━━━ Extracted material ━━━
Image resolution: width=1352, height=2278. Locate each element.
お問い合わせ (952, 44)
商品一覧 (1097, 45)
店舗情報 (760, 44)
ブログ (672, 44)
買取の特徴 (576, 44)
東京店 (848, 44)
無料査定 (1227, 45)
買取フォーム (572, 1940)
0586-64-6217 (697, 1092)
━━━
━━━ Extracted material ━━━
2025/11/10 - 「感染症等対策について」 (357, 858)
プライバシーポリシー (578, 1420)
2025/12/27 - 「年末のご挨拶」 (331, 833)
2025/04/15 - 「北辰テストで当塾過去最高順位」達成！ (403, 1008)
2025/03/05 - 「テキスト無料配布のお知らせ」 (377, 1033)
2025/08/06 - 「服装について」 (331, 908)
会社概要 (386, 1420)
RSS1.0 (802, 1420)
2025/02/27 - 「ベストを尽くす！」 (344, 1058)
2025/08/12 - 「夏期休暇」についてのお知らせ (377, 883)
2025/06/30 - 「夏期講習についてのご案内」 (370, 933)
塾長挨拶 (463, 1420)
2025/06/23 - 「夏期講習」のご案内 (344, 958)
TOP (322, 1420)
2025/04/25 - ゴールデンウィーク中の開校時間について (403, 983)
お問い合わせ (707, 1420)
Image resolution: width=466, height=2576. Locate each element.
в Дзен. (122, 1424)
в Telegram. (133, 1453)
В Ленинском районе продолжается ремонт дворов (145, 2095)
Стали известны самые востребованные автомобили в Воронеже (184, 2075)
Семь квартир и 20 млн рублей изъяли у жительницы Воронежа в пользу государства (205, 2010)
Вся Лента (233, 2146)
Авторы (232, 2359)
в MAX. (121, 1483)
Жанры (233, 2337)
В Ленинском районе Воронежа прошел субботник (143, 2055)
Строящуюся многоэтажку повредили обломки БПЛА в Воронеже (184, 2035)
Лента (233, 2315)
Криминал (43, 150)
━━━
* What is expected: Please reproduce the records starting with the line with "2025/03/05 - 「テキスト無料配布のお知らせ」 (377, 1033)" and going on through the line with "塾長挨拶 (463, 1420)", replacing "お知らせ" with "ご案内" and leaving everything else unchanged.

* Reply to the task:
2025/03/05 - 「テキスト無料配布のご案内」 (377, 1033)
2025/08/06 - 「服装について」 (331, 908)
会社概要 (386, 1420)
RSS1.0 (802, 1420)
2025/02/27 - 「ベストを尽くす！」 (344, 1058)
2025/08/12 - 「夏期休暇」についてのご案内 (377, 883)
2025/06/30 - 「夏期講習についてのご案内」 (370, 933)
塾長挨拶 (463, 1420)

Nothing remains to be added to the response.